**Problem**:
Return every line of the records below unchanged, leaving out the pictures.

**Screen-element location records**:
>>>

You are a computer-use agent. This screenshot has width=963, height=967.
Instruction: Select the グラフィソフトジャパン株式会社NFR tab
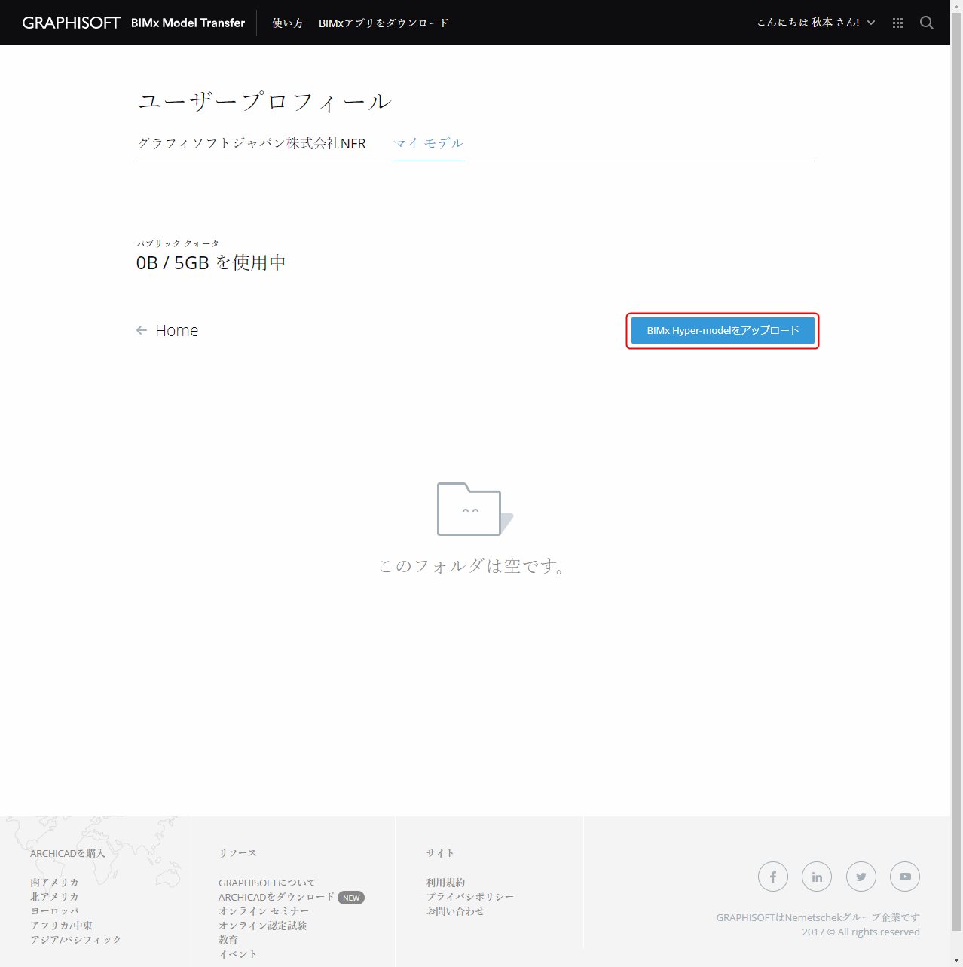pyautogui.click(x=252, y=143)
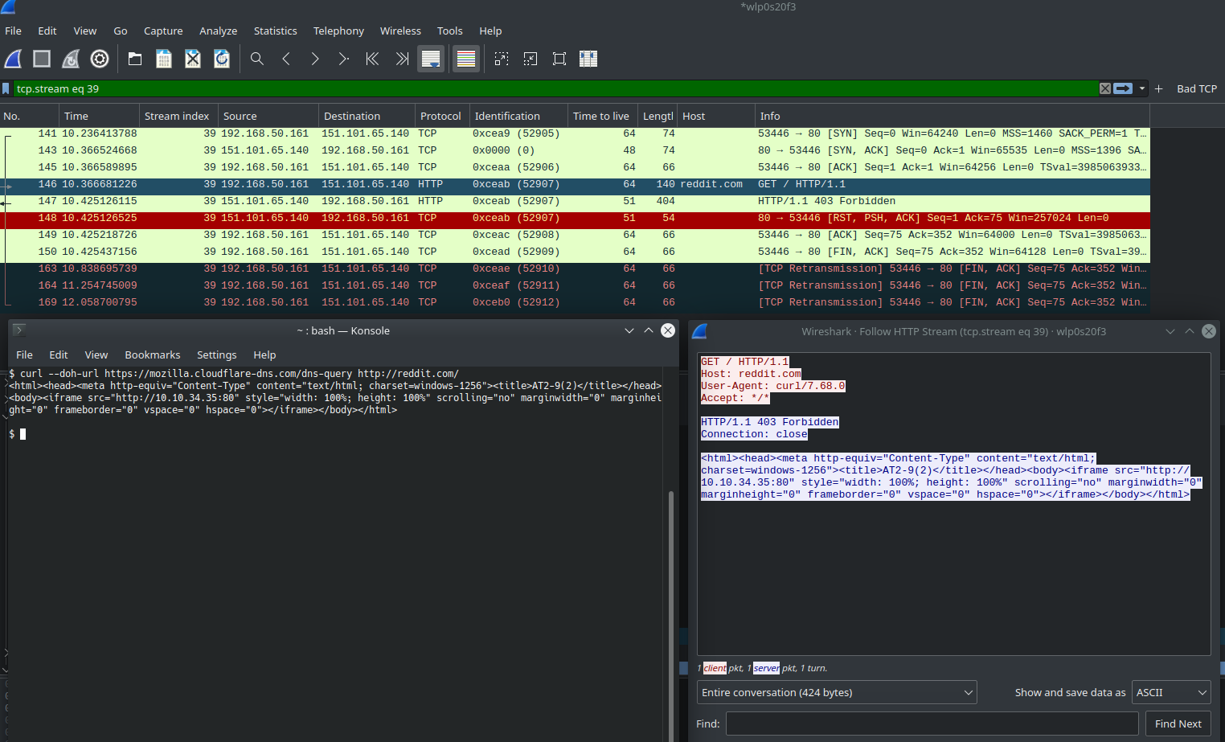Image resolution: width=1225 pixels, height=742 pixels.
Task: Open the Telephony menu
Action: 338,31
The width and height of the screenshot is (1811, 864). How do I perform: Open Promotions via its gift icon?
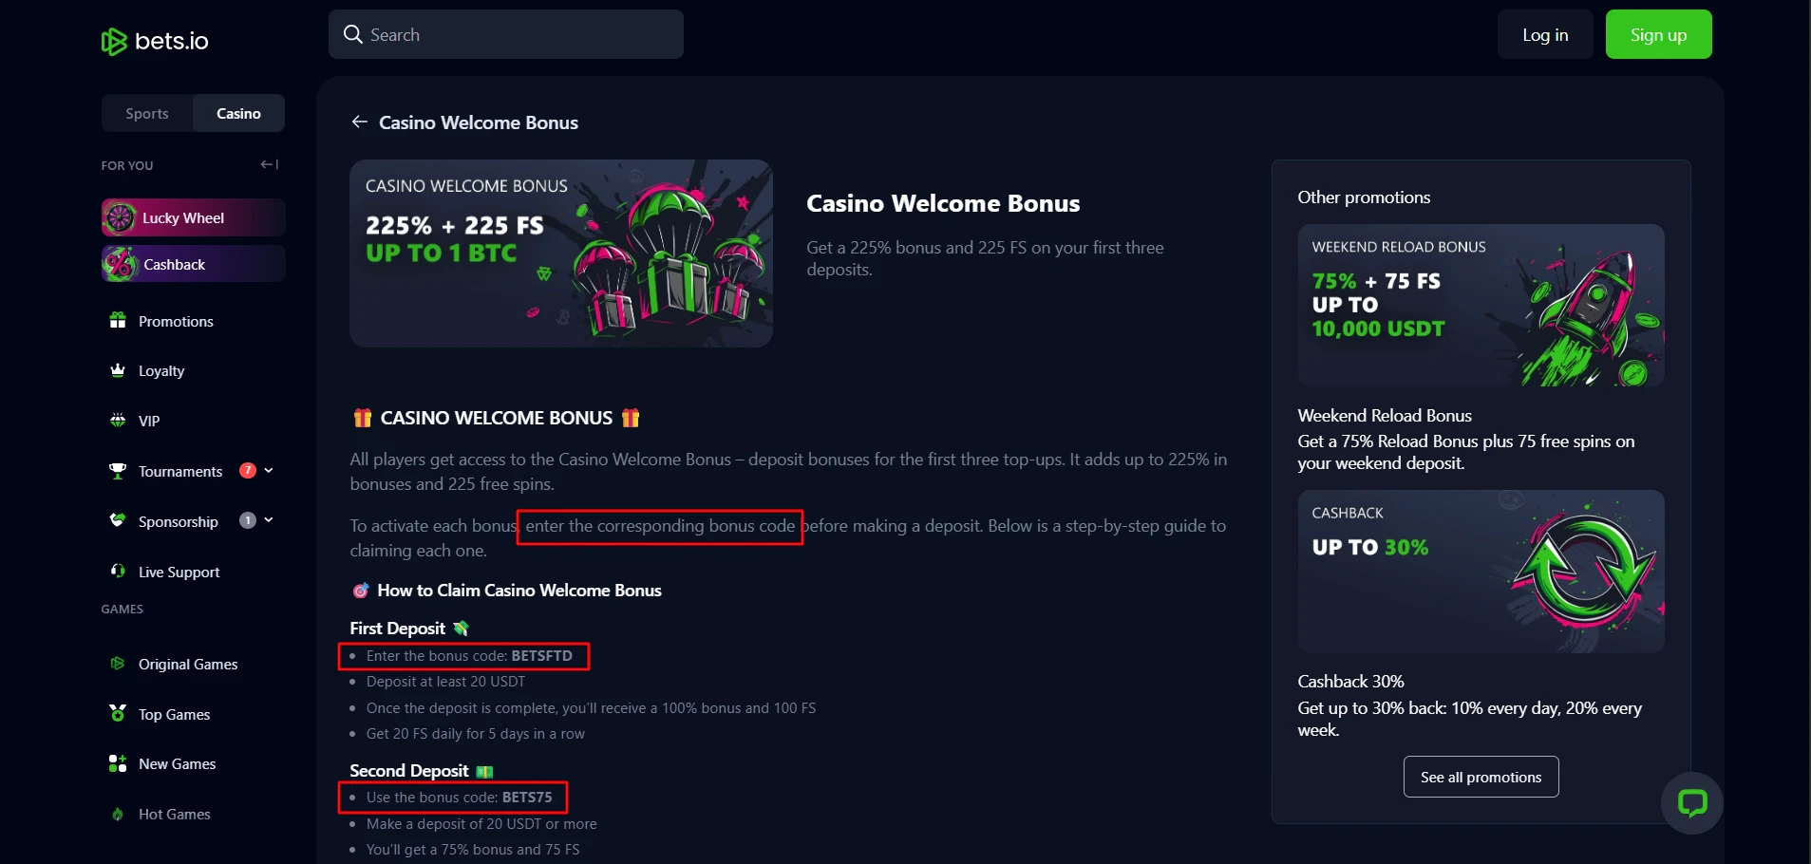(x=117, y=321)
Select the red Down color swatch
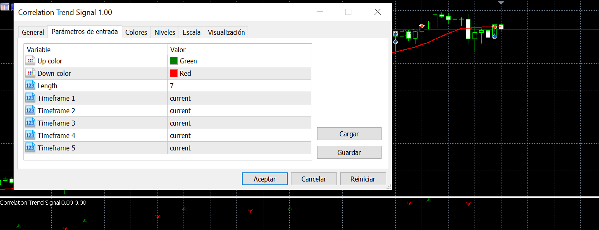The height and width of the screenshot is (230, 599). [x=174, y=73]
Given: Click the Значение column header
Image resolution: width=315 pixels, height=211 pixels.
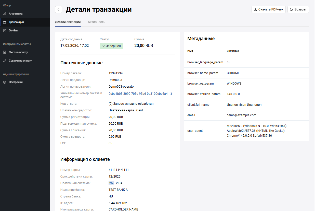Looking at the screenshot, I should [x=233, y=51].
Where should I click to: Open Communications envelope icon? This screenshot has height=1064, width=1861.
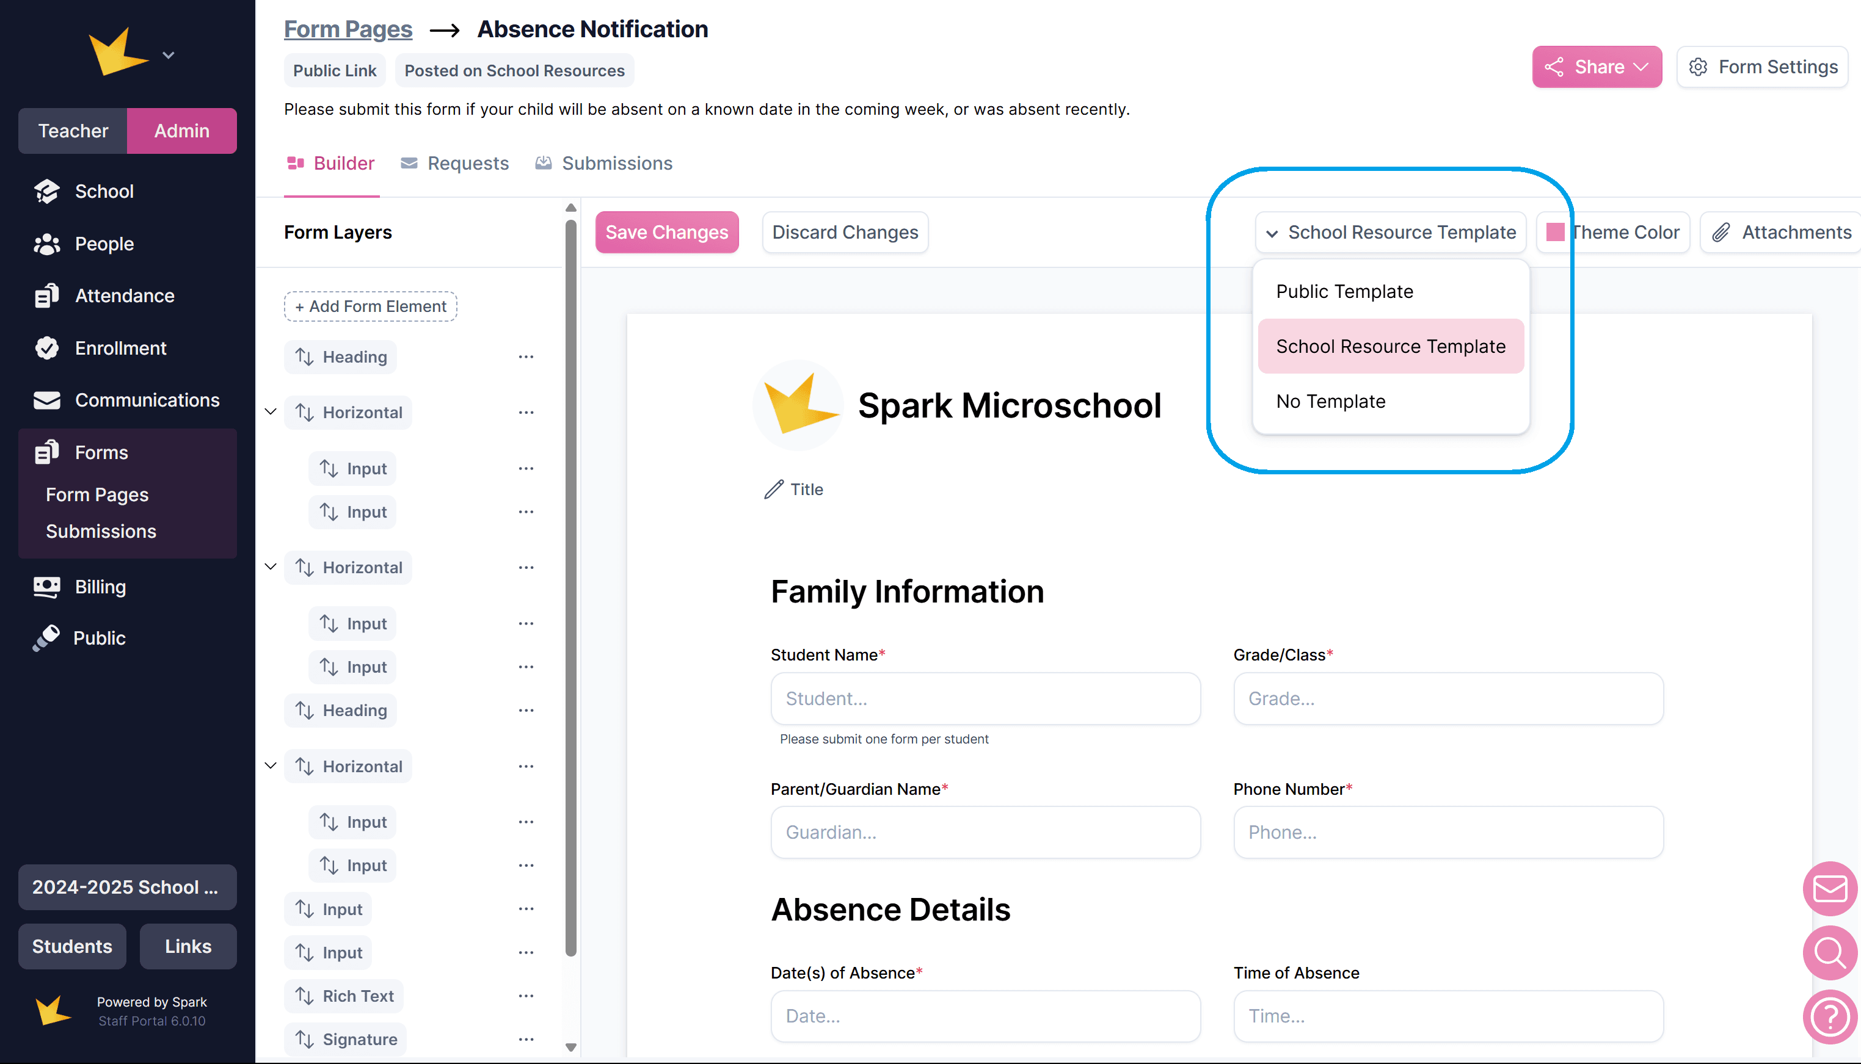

<<<

**Written reply**:
You are a computer-use agent. This screenshot has width=963, height=967.
Instruction: Select the グラフィソフトジャパン株式会社NFR tab
pyautogui.click(x=252, y=143)
Image resolution: width=1225 pixels, height=742 pixels.
Task: Open the Telephony menu
Action: 338,31
The width and height of the screenshot is (1811, 864). How do I perform: Open Promotions via its gift icon?
(x=117, y=321)
Select the red Down color swatch
The height and width of the screenshot is (230, 599). [x=174, y=73]
Given: Click the Значение column header
Image resolution: width=315 pixels, height=211 pixels.
Looking at the screenshot, I should [x=233, y=51].
Where should I click to: Open Communications envelope icon? This screenshot has height=1064, width=1861.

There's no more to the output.